**TASK DETAILS**
The data below is to be repeated in full, exactly as given.

### EXERCISE INPUTS

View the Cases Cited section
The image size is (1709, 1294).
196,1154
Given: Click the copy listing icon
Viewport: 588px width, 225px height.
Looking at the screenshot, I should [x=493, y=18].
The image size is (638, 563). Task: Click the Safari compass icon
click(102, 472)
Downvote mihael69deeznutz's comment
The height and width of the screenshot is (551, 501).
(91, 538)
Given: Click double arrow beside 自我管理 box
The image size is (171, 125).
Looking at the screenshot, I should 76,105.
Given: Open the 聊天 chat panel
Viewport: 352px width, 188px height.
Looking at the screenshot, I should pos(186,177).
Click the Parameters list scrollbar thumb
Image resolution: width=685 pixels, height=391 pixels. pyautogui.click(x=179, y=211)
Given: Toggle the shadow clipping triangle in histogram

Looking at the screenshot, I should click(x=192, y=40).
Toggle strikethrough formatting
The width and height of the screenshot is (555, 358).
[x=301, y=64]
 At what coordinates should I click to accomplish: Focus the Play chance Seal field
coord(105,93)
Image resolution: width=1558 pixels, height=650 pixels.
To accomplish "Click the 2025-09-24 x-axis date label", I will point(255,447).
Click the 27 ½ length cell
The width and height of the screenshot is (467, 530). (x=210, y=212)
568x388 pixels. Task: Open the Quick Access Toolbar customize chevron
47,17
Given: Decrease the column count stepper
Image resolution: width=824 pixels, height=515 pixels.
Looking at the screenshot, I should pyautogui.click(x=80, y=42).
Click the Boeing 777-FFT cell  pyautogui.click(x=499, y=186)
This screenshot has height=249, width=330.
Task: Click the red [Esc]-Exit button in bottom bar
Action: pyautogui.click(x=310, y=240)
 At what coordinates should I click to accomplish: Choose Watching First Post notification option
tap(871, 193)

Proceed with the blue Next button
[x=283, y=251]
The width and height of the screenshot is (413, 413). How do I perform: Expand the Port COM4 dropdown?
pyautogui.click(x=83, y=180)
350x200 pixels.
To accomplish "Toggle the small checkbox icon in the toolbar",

######

**RESPONSE AREA**
View the Cases Cited section
The image size is (1709, 1294).
196,1154
Given: Click the copy listing icon
Viewport: 588px width, 225px height.
Looking at the screenshot, I should [x=493, y=18].
The image size is (638, 563). Task: Click the Safari compass icon
click(102, 472)
Downvote mihael69deeznutz's comment
The height and width of the screenshot is (551, 501).
(91, 538)
Given: Click double arrow beside 自我管理 box
The image size is (171, 125).
Looking at the screenshot, I should 76,105.
Given: Open the 聊天 chat panel
Viewport: 352px width, 188px height.
Looking at the screenshot, I should pos(186,177).
Click the Parameters list scrollbar thumb
Image resolution: width=685 pixels, height=391 pixels. pyautogui.click(x=179, y=211)
Given: Toggle the shadow clipping triangle in histogram

Looking at the screenshot, I should click(x=192, y=40).
Toggle strikethrough formatting
The width and height of the screenshot is (555, 358).
[x=301, y=64]
 At what coordinates should I click to accomplish: Focus the Play chance Seal field
coord(105,93)
Image resolution: width=1558 pixels, height=650 pixels.
To accomplish "Click the 2025-09-24 x-axis date label", I will point(255,447).
Click the 27 ½ length cell
The width and height of the screenshot is (467, 530). (x=210, y=212)
568x388 pixels. Task: Open the Quick Access Toolbar customize chevron
47,17
Given: Decrease the column count stepper
Image resolution: width=824 pixels, height=515 pixels.
Looking at the screenshot, I should pyautogui.click(x=80, y=42).
Click the Boeing 777-FFT cell  pyautogui.click(x=499, y=186)
This screenshot has height=249, width=330.
Task: Click the red [Esc]-Exit button in bottom bar
Action: pyautogui.click(x=310, y=240)
 At what coordinates should I click to accomplish: Choose Watching First Post notification option
tap(871, 193)

Proceed with the blue Next button
[x=283, y=251]
The width and height of the screenshot is (413, 413). How do I perform: Expand the Port COM4 dropdown?
pyautogui.click(x=83, y=180)
350x200 pixels.
To accomplish "Toggle the small checkbox icon in the toolbar",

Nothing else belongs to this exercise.